> **EXTRACTED ENTRIES**

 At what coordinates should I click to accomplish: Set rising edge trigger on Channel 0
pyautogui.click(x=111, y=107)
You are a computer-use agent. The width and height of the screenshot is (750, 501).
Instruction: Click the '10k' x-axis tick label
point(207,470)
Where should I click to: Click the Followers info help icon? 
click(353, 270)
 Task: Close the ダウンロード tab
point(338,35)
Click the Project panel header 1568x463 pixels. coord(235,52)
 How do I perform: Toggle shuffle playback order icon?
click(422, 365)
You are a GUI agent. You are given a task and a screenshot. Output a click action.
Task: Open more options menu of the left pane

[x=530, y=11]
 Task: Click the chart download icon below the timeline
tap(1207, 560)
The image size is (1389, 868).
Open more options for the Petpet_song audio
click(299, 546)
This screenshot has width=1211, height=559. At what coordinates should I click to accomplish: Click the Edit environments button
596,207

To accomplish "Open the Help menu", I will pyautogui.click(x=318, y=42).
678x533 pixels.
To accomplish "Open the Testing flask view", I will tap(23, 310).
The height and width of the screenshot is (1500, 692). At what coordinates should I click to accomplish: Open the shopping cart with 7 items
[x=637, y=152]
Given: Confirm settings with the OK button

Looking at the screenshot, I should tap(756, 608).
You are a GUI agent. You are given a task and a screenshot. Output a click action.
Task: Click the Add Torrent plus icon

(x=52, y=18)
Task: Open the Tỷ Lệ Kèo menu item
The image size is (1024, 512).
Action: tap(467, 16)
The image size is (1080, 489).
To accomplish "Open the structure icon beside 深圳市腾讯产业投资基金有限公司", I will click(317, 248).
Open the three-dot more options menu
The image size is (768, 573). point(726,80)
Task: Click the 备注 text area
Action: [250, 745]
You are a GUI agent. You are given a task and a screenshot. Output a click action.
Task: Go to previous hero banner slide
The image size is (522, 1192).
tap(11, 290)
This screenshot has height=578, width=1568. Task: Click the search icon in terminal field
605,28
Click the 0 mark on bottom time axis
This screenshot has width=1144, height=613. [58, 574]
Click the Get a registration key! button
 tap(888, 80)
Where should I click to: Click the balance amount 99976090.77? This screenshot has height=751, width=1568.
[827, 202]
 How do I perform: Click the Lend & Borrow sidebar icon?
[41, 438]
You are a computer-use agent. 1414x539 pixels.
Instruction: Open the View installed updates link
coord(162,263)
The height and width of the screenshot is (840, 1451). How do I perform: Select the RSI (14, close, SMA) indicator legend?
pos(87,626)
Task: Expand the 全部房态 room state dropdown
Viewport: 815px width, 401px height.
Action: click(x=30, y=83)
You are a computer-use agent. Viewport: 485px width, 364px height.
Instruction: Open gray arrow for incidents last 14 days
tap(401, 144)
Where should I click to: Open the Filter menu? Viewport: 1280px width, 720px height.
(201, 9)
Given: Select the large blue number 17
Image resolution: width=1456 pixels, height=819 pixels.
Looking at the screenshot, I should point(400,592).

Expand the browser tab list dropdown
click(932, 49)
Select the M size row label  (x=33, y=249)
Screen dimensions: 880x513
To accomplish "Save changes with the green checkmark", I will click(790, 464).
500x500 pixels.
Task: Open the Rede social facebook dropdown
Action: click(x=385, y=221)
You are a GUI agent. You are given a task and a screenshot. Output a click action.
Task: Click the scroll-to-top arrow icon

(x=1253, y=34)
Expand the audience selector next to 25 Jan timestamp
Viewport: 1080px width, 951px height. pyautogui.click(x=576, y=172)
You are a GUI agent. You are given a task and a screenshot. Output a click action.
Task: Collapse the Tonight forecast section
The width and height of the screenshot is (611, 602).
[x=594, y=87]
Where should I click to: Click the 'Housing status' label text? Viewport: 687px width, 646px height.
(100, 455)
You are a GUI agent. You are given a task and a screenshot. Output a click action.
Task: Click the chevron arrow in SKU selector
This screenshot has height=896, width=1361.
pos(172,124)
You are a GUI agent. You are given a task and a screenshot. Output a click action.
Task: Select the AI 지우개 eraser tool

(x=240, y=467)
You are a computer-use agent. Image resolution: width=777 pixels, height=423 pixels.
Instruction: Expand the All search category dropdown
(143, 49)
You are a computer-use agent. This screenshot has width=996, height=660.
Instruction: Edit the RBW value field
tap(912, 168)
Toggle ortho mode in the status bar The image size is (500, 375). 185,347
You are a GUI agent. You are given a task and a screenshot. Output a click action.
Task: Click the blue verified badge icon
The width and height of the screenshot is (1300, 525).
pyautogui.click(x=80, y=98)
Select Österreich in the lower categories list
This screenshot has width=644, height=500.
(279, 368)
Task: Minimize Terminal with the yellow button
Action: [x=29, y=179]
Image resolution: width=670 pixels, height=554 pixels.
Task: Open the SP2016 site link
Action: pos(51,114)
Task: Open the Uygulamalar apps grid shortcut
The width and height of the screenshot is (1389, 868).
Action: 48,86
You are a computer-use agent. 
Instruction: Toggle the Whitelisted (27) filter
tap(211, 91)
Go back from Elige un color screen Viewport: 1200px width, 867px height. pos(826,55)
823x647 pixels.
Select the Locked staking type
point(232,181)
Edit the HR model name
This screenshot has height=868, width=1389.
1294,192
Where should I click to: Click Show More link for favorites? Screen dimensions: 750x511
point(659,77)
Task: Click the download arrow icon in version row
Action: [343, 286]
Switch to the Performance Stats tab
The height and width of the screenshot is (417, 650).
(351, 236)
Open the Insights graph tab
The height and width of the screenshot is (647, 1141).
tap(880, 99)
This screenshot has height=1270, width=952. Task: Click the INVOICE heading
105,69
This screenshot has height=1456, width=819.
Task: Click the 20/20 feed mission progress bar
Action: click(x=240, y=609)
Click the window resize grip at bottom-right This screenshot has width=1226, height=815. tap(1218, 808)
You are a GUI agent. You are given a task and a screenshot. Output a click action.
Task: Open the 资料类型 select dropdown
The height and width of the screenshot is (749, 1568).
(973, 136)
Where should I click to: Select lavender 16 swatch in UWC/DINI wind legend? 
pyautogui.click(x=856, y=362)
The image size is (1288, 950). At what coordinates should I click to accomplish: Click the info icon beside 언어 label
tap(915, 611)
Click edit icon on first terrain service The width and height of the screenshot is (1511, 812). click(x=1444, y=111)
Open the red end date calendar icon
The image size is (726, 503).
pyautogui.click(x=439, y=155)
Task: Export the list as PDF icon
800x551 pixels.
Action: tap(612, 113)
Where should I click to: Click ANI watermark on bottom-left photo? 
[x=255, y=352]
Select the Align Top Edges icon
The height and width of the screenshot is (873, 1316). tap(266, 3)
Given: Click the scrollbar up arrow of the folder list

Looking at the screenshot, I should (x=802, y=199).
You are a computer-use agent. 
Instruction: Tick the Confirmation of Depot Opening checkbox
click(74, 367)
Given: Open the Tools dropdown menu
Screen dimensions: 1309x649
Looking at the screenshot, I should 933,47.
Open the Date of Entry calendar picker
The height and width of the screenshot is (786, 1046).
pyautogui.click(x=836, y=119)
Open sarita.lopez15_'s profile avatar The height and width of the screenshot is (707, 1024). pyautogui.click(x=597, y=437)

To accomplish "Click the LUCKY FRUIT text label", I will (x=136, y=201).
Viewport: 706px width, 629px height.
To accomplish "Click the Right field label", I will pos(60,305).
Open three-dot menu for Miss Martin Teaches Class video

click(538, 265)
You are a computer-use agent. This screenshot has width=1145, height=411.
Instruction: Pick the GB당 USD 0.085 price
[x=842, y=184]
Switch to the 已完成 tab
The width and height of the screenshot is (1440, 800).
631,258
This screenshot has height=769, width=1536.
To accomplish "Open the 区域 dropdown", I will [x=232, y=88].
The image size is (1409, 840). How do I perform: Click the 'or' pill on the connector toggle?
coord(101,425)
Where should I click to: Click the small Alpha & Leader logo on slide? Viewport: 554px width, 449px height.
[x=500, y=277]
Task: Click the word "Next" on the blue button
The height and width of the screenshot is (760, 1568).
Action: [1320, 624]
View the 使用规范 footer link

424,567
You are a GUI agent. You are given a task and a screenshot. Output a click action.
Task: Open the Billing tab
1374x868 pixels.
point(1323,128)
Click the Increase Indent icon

> **ABOUT THIS EXERCISE**
When you reach the line with "How do I perform: Click the Lend" in the records above, start writing out lines exactly, and stop once the line with "Given: Select the large blue number 17" has been written; include nothing else.

> **REPLY**
 How do I perform: Click the Lend & Borrow sidebar icon?
[41, 438]
You are a computer-use agent. 1414x539 pixels.
Instruction: Open the View installed updates link
coord(162,263)
The height and width of the screenshot is (840, 1451). How do I perform: Select the RSI (14, close, SMA) indicator legend?
pos(87,626)
Task: Expand the 全部房态 room state dropdown
Viewport: 815px width, 401px height.
Action: click(x=30, y=83)
You are a computer-use agent. Viewport: 485px width, 364px height.
Instruction: Open gray arrow for incidents last 14 days
tap(401, 144)
Where should I click to: Open the Filter menu? Viewport: 1280px width, 720px height.
(201, 9)
Given: Select the large blue number 17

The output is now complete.